La coutume, qui tire vraisemblablement son origine, avant l’arrivée du bouddhisme, de rites de fertilité destinés à encourager la venue de la saison des pluies, est célébrée au Laos voisin depuis plusieurs centaines d’années, et a ensuite essaimé dans le Nord-Est (Isan) de la Thaïlande, au vu des traits culturels et linguistiques communs aux deux régions.

 

De cérémonie traditionnelle d’accumulation des mérites, le festival a acquis – comme d’autres fêtes nationales – une dimension plus spectaculaire, à commencer par les défilés folkloriques de chars déversant leurs lots de musique assourdissante et les concours de beauté honorant les trois sexes reconnus en Thaïlande, pour finir en feu d’artifice le dernier jour avec le lancement de roquettes artisanales pour faire pleuvoir un ciel de plus en plus chargé à l’approche de la saison des pluies, augurant de cette manière le bon déroulement des futures récoltes.

 

Pour cette région rurale réputée comme étant la plus pauvre du pays, ce rendez-vous singulier revêt plus qu’une dimension symbolique et folklorique. Il marque le rythme des saisons au moment où va recommencer le dur labeur des semailles, et structure la société locale, chaque village étant invité à parader en ville sur des chars de leur confection avant qu’ils ne se mesurent finalement lors d’un concours de fusées artisanales pour plaire aux esprits auxquels ils sont culturellement très attachés.

 

Ces préparatifs, longs et parfois onéreux, règlent la vie des villages des alentours de longues semaines avant le début des festivités, et les participants les plus en vue durant ce long week-end seront honorés pour l’année à venir. Les autorités locales et les sponsors en tirent aussi un certain prestige, si bien qu’au-delà d’une organisation bon enfant typiquement thaïlandaise, le festival est rondement mené du jeudi au dimanche, et c’est avec un certain brio que les organisateurs s’emploient à faire monter crescendo la pression jusqu’au spectaculaire dénouement final.

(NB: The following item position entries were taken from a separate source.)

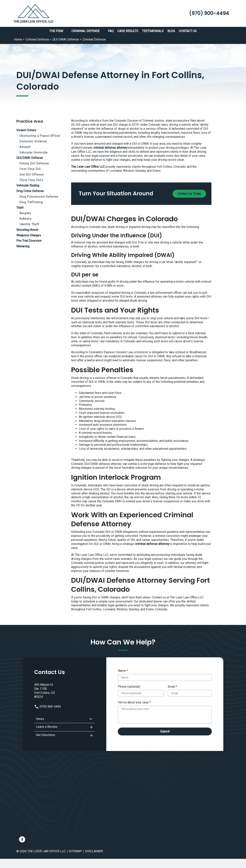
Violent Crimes (26, 130)
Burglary (25, 213)
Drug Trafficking (31, 202)
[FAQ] (111, 31)
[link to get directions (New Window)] (64, 691)
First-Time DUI (30, 169)
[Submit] (165, 732)
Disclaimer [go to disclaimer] (94, 851)
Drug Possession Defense (39, 196)
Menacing (23, 246)
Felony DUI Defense (34, 163)
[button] (65, 31)
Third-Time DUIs (31, 180)
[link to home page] (33, 13)
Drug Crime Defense (30, 191)
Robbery (25, 218)
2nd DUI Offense (32, 174)
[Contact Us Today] (189, 193)
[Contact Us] (188, 31)
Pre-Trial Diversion (29, 241)
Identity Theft (29, 224)
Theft (20, 208)
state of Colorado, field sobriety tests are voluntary (113, 333)
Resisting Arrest (27, 229)
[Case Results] (128, 31)
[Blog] (171, 31)
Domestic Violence (33, 141)
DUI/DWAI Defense (29, 158)
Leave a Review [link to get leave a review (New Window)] (64, 727)
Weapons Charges (28, 235)
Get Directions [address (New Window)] (64, 735)
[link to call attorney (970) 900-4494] (209, 13)
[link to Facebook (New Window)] (22, 839)
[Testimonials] (153, 31)
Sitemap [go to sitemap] (75, 851)
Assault (25, 147)
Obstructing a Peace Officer (40, 135)
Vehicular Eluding (28, 185)
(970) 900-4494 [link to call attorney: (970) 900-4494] (47, 706)
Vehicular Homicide (33, 152)
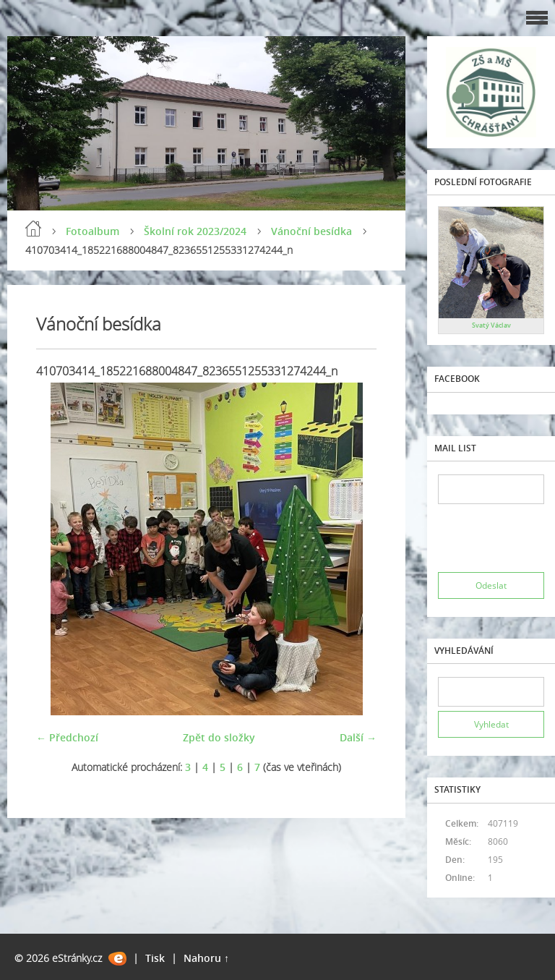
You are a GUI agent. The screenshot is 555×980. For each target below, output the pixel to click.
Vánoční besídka (311, 231)
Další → (358, 737)
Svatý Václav (491, 325)
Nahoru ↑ (206, 958)
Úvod (33, 229)
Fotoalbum (92, 231)
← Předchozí (67, 737)
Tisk (155, 958)
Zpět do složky (219, 737)
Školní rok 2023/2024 (195, 231)
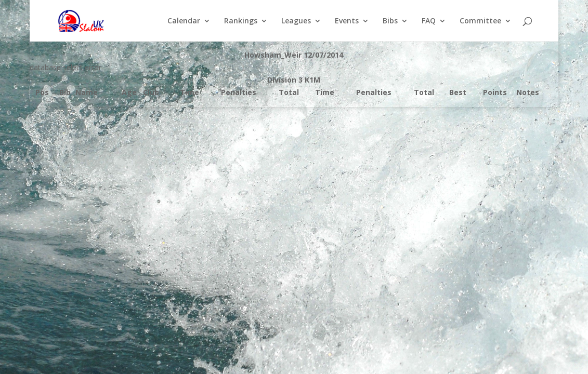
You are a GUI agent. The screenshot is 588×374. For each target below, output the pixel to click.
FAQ (428, 21)
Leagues (296, 21)
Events (347, 21)
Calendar (184, 21)
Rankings (241, 21)
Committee (480, 21)
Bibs (390, 21)
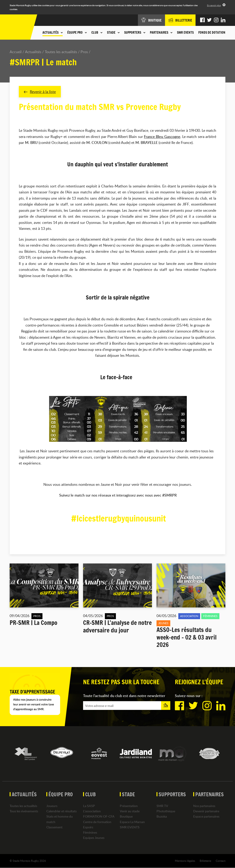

Des concours de beauté en guise d’apéritif

 

Les festivités commencent timidement le jeudi soir avec l’élection de « Mister Boun Bang Faï » sur la place centrale de la ville, où quelques stands s’animent déjà. Le lendemain, c’est au tour des filles. La foule est déjà beaucoup plus conséquente que la veille pour applaudir les participantes qui défilent sur l’estrade surplombant la place où le public s’attable autour de mets épicés qui font la fierté de l’Isan.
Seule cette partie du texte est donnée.